Linda masih mengatur napas di balik ponsel lalu ia berkata, "Malik...Malik dalam bahaya".
"Apa? Apa maksudmu?", suara Hawa terdengar panik. "Apa yang terjadi padanya?".
"Ayahnya...ayahnya menghancurkan ponselnya. Mereka bertengkar dan dua orang berbadan besar memukulinya".
"Ayahnya? Apa kau yakin?".
"Aku yakin. Dan mungkin saja saat ini dia sudah babak belur tapi aku tak berani melakukan apa pun, aku sangat takut Hawa. Bagaimana ini?", Suara Linda terdengar bergetar.
"Tenanglah, berpura-puralah kau tak melihatnya. Kau harus menjaga dirimu terlebih dahulu".
"Baiklah".
"Aku akan menelponmu lagi nanti".
Hawa mematikan ponselnya.
Saat ia tau Umar berada di ruang tamu berbicara bersama Ummi dan Baba, ia menatap Jiazen yang masih mengikutinya sampai ke toko Baba. Tatapannya penuh tekad. Hawa merogoh dua lembar foto dan memberinya pada Jiazen. Tanpa tau apa-apa, Jiazen kini memegang dua lembar foto itu. Menatap foto bersimbah darah dengan ujung hidung yang perlahan mengerut.
"Kenapa kau memberiku foto ini?".
"Aku butuh bantuanmu. Kurasa ini bukti pembunuhan", ucap Hawa dengan nada suara yang gugup.
Hawa memberi ponselnya pada Jiazen dan memegang tangan Jiazen erat-erat ke depan dadanya.
"Bukti pembunuhan? Aku tak mengerti, ada apa sebenarnya?".
"Villa Mahendra di Pasir Panjang Road, kau harus menemukan Malik di sana. Dia dalam bahaya. Kau bisa menelponnya menggunakan ponselku".
"Kenapa aku harus bertemu dengannya? Astaga Hawa! Jelaskan padaku", pekik Jiazen kesal.

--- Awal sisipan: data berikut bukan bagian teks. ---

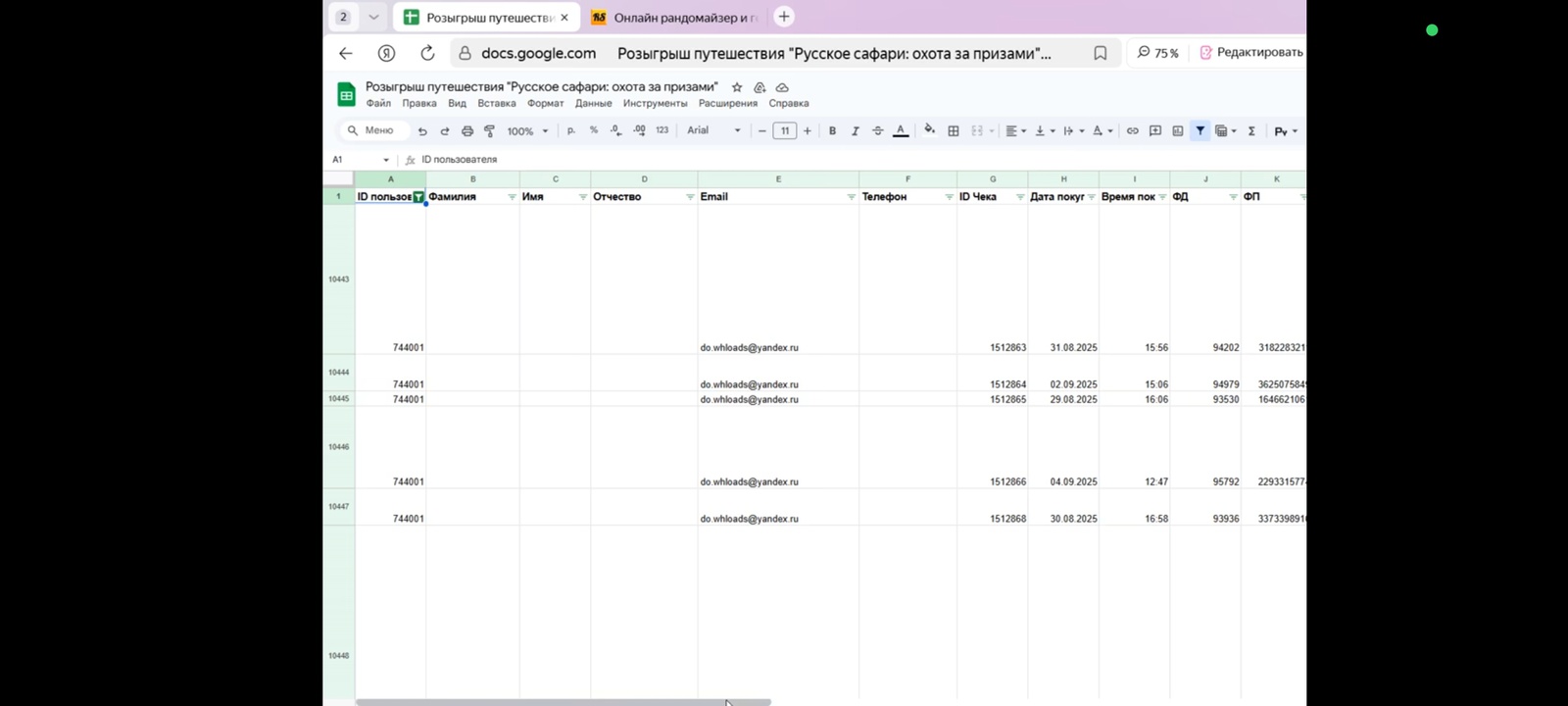Open the cell borders tool
This screenshot has width=1568, height=706.
(x=954, y=131)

"Sst!", jari telunjuk Hawa menempel pada bibir Jiazen lalu ia melepaskannya cepat sambil menoleh ke pintu di belakangnya. "Kau akan mendapatkan jawabannya setelah bertemu dengan Malik. Datanglah ke Villa Mahendra bersama anak buahmu dan selamatkan dia. Kau mungkin akan butuh bantuan banyak orang. Beri dia foto itu dan katakan bahwa Umar ada di rumahku saat ini. Pergilah!", Hawa bicara seolah ia sedang terburu-buru dan berusaha mendorong Jiazen keluar dari toko sebelum Umar melihatnya.
Jiazen mundur satu langkah. Lalu ia menatap Hawa. Dadanya terasa berat. Ia menyimpan foto dan ponsel milik Hawa tanpa tau apa yang sebenarnya terjadi. Ia menatap Hawa seolah ia tak ingin kehilangan gadis itu karena rasanya Hawa akan pergi ke suatu tempat yang jauh. Sesuatu dalam hatinya seolah menyuruhnya untuk tinggal tapi raut wajah Hawa berkata sebaliknya. Jadi ia berlari keluar. ia berlari ke jalan dan mencoba untuk menemukan jawaban yang ingin ia dengar dari Malik.
Pintu rumah Baba terbuka dan wajah Umar yang tersenyum ramah berdiri di belakang Hawa membuat bulu kuduk Hawa bangun bahkan sebelum ia menoleh menatap wajahnya.
"Rupanya kau sudah di sini", bisik Hawa mendekat ke telinga Hawa.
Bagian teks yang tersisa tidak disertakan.